Required work » In the material below, the lines containing the word "icon" are required; copy each of them.
*** Opening of Data records ***
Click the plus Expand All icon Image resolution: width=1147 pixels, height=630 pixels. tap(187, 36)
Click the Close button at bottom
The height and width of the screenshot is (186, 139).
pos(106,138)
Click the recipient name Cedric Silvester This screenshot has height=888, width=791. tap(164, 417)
*** Close of Data records ***
*** Opening of Data records ***
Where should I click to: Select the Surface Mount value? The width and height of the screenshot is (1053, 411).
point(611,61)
*** Close of Data records ***
*** Opening of Data records ***
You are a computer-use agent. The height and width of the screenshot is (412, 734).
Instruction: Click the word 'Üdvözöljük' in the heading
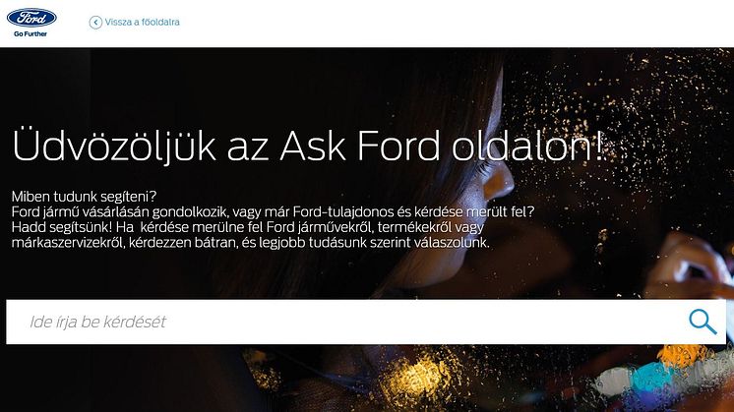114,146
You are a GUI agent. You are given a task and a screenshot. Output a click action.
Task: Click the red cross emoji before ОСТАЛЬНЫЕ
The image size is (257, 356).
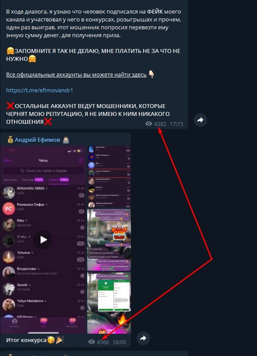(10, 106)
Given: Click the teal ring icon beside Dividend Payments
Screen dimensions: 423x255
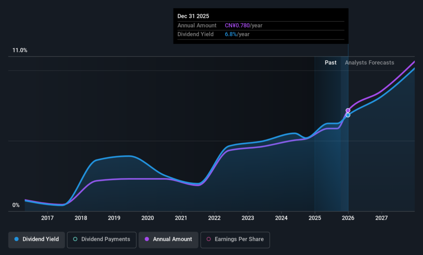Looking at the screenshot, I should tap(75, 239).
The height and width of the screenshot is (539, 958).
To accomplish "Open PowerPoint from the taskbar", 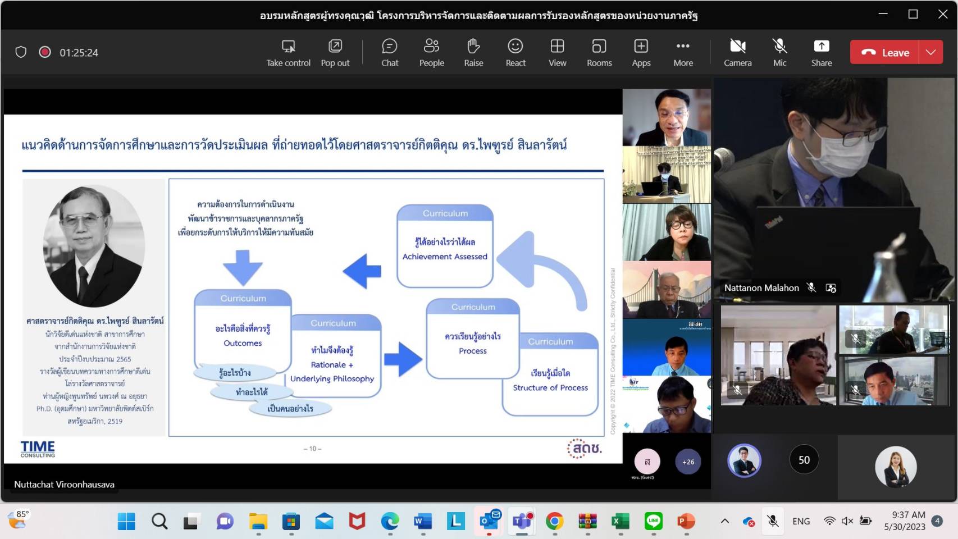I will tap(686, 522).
*** Close of Data records ***
Written reply »
Click the plus Expand All icon Image resolution: width=1147 pixels, height=630 pixels. tap(187, 36)
Given: Click the teal ring icon beside Dividend Payments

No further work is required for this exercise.